==== DOCUMENT TEXT
At Heikenojo, the NE end of Satsuma-iojima, Kikai-Komoriko Tephra Fall Deposits are exposed overlying Koabiyama Pyroclastic Flow Deposits. Kikai-Komoriko Tephra Fall is understood to have originated from andesitic volcano related to Kikai Caldera. It is intercalated with Satsuma Volcanic Ash Bed originated from Sakurajima about 13,000 years ago.

Takeshima Pyroclastic Flow Deposits

Outcrop at Heikenojo. Komoriko Tephra Fall Deposits and overlying Funakura Pumice Fall, Takeshima Pyroclastic Flow, and post-caldera pyroclastic fall deposits

About 7,300 years ago, latest large-scale pyroclastic flow eruption (Kikai-Akahoya eruption) occurred at Kikai Caldera. The ejecta of this eruption are classified into the following in the ascending order: Koya (Funakura) Pumice Fall, Funakura Pyroclastic Flow, and Takeshima Pyroclastic Flow Deposits (Ono et al., 1982).In Iojima, Koya (Funakura) Pumice Fall and Takeshima Pyroclastic Flow Depoits are distributed.
========
● **HOW TO COMPLETE THIS TASK**
Reproduce the entire passage on the Kikai Caldera pyroclastic deposits of Satsuma-iojima without any changes.
==== RAW DATA
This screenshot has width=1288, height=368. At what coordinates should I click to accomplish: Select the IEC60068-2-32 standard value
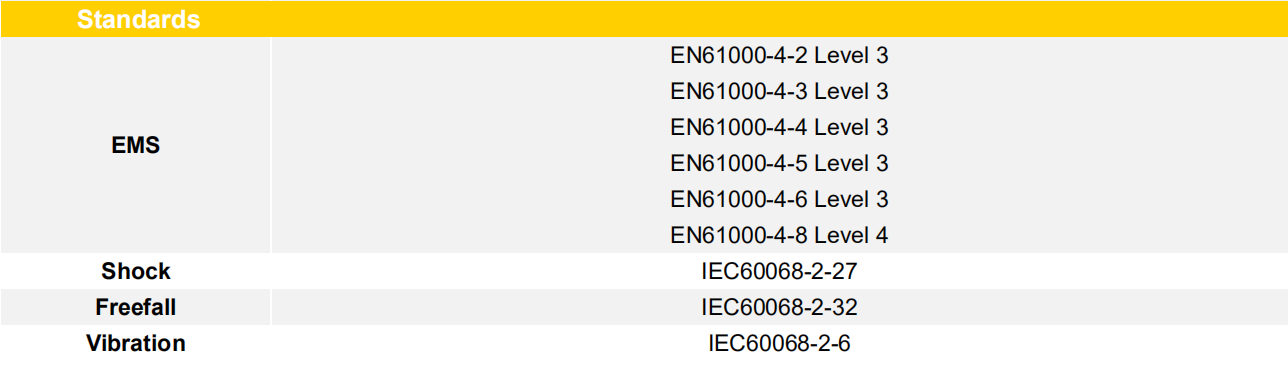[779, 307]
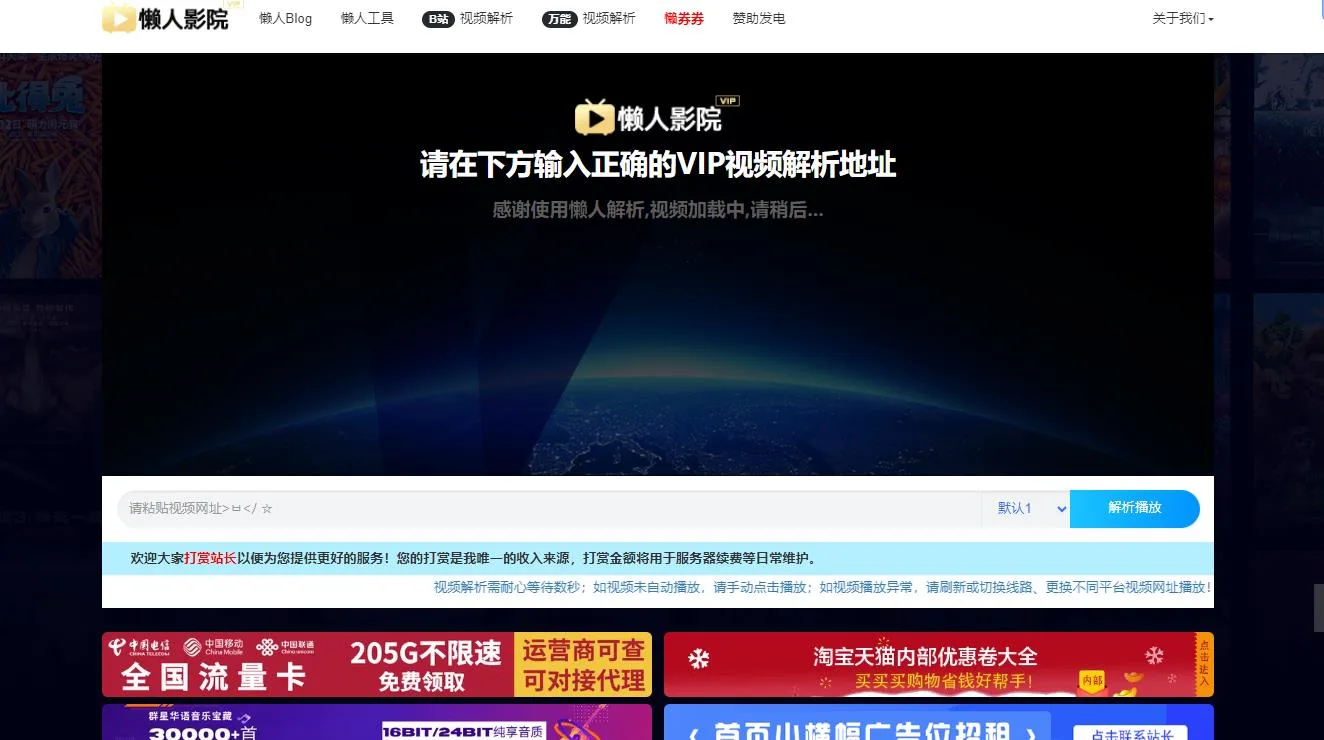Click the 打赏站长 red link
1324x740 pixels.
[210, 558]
========
● **RESULT OF THE TASK**
At Heikenojo, the NE end of Satsuma-iojima, Kikai-Komoriko Tephra Fall Deposits are exposed overlying Koabiyama Pyroclastic Flow Deposits. Kikai-Komoriko Tephra Fall is understood to have originated from andesitic volcano related to Kikai Caldera. It is intercalated with Satsuma Volcanic Ash Bed originated from Sakurajima about 13,000 years ago.

Takeshima Pyroclastic Flow Deposits

Outcrop at Heikenojo. Komoriko Tephra Fall Deposits and overlying Funakura Pumice Fall, Takeshima Pyroclastic Flow, and post-caldera pyroclastic fall deposits

About 7,300 years ago, latest large-scale pyroclastic flow eruption (Kikai-Akahoya eruption) occurred at Kikai Caldera. The ejecta of this eruption are classified into the following in the ascending order: Koya (Funakura) Pumice Fall, Funakura Pyroclastic Flow, and Takeshima Pyroclastic Flow Deposits (Ono et al., 1982).In Iojima, Koya (Funakura) Pumice Fall and Takeshima Pyroclastic Flow Depoits are distributed.